The resolution of the stock problem should be achieved by encouraging debtors to reschedule their overdue payables through voluntary bilateral contacts with creditors. In addition, enterprises should be encouraged to securitize their interenterprise claims to make them tradable: an enterprise in need of liquidity could sell an interenterprise claim at a discount to another firm; the buyer could then either hold the claim or set it off against its own liabilities to the original debtor firm (on whom it now owns a claim), if such liabilities exist. Banks could also become involved in this activity, purchasing and selling securities subject to normal prudential regulations. The opportunity for profitable trade in interenterprise claims in a market environment should help resolve the problem of arrears. Development of requisite safeguards to prevent insider trading and other manipulative practices in the securities market should proceed in parallel with the securitization of claims.

In the short term, governments and central banks can promote a solution to the “stock” problem of existing interenterprise arrears by promoting decentralized bank-enterprise debt workouts with a menu of options, as well as a secondary market where arrears could be traded. Such an approach could lead to a netting out of interenterprise arrears without any extension of government or central bank credit, and send a strong signal to enterprises and banks that the authorities will no longer bail out firms with arrears or bad debts, thereby promoting the restructuring process through the adoption of hard budget constraints.35

The involvement of governments and central banks should be limited to providing an adequate regulatory and institutional framework, for example, regulations that appropriately govern trading in interenterprise credits. Rules allowing limited forms of multilateral netting, whereby a group of firms form an arrangement to net out debts within the group, should also be considered. In any event, market-based solutions are unlikely to work without some credible threat of bankruptcy for notorious delinquencies, and there should be no government guarantees for the securities.

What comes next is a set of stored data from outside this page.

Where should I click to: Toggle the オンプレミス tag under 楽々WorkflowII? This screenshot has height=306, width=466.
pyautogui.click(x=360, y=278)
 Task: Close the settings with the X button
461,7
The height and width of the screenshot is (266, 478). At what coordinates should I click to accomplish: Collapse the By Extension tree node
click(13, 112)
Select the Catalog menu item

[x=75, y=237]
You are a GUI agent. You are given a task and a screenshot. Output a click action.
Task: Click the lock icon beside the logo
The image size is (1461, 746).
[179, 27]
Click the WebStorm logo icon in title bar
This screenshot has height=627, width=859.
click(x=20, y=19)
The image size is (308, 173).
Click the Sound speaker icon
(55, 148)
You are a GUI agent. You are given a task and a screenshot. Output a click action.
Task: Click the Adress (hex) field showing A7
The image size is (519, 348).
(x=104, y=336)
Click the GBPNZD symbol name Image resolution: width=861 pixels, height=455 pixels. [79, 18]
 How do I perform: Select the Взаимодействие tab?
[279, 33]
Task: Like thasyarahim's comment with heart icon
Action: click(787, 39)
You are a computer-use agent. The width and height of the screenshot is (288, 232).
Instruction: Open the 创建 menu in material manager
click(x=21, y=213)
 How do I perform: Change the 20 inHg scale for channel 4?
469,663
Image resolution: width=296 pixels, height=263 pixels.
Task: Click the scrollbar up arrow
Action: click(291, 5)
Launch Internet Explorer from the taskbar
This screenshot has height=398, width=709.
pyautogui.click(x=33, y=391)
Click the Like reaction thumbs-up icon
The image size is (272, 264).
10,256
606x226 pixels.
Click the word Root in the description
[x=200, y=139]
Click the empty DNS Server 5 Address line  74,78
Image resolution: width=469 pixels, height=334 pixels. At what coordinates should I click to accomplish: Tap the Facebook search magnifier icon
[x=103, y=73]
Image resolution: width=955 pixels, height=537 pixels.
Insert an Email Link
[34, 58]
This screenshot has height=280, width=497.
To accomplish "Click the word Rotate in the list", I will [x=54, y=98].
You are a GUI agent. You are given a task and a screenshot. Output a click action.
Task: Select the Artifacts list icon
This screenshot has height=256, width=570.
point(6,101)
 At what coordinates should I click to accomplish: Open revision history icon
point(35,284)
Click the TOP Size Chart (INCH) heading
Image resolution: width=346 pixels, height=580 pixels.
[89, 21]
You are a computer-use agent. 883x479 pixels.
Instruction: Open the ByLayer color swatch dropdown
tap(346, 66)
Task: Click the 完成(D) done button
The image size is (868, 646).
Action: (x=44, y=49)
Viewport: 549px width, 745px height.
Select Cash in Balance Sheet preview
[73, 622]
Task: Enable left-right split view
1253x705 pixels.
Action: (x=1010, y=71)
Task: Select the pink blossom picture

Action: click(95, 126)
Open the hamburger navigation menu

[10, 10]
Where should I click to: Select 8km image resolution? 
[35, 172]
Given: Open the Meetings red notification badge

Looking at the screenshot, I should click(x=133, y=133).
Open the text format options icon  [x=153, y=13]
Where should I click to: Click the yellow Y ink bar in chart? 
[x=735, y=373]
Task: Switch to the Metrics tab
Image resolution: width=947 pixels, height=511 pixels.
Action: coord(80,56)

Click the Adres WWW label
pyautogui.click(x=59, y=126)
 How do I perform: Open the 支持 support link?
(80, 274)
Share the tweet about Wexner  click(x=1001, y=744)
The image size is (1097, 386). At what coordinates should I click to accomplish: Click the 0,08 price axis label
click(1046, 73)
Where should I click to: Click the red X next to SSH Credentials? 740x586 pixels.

Public concern over the arrears problem leads to pressure on governments to organize clearing schemes to net out gross arrears. Such explicit netting out exercises need not directly involve credit creation. However, an important argument against compulsory netting out operations—whether or not they involve the creation of additional bank credit—is that the expectation of even these operations creates perverse incentives. Firms will be more willing, on the one hand, to withhold payment for their inputs and, on the other, to ship their output to customers they strongly suspect will not pay—calculating that these arrears will cancel out in the next netting out operation. Moreover, there is always a strong risk, particularly because of uncertainties regarding the valuation of claims, that the government’s involvement creates expectations of a bailout of the net claims remaining after the implementation of a clearing scheme. Furthermore, such netting out exercises take time to complete and create considerable uncertainty for macroeconomic management. These considerations argue strongly against a government-sponsored netting out exercise.

Preventing New Arrears

Apart from measures to improve the payments system, so as to shorten the period of uncertainty about the creditworthiness of the payer, policies to prevent new arrears should focus on convincing enterprises that they must accept responsibility for collecting their own claims on other enterprises, and that they should not expect government intervention of any sort. In addition to avoiding any bailout component in the measures designed to deal with the stock of existing arrears, a few other specific steps could be helpful.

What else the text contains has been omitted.